Paper #1: Reverse-engineering censorship in China: Randomized experimentation and participant observation
Paper #2: Algorithmically Bypassing Censorship on Sina Weibo with Nondeterministic Homophone Substitutions
Reflection #1:
This paper tries to fill the knowledge gap on modeling censorship framework in China. The authors perform a randomized experiment on 100 websites owned by both Chinese government and the private sector to find out how the censorship works. They also do interviews with people as well as the censors themselves to get a better idea about the steps of censorship in China. In posts, the authors focus on 4 cases: posts having collective action plan or not, posts for or against the government. The authors tried to control the language, topic, and timing of the posts as much as possible. From the result it seems like there is a 40% prior probability of a post falling under automatic review. Despite this, sites seem to be more reliant on human actions on censorship as their automatic keyword matching systems don’t perform well on separating different posts.

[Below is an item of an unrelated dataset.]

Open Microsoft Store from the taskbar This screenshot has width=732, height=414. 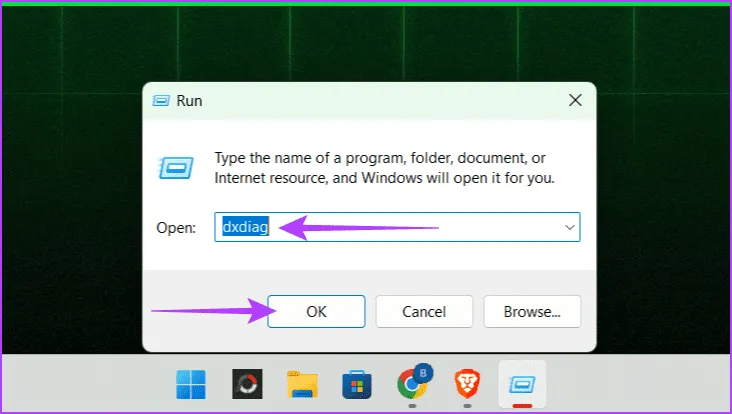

The government puts more constraint on the censorship of collective action like protest while all the other types of posts have an equal probability of being censored. The authors tried to account for all edge cases in their study.
Reflection #2:
This paper uses the reverse-engineered knowledge from previous paper to evade the issue of censorship. The paper introduces a non-deterministic (randomized) algorithm using homophones (apparently words sounding very similar). According to their experiment, the homophones are not easily detectable using the automatic algorithm, while robust to understanding by users. From the cost perspective this add additional 15 hour of human labor per homophones. Although this approach seems to be good, China is already known for an abundance of cheap labor. So even if this adds extra cost to the system, it would only work on systems managed by private entities. The authors use of most frequent homophones seems clever. But it depends on how users would react if more posts are censored due to the usage of all possible combination of censoring words. Given that they have already complied with the current state of censorship, I wouldn’t argue against that.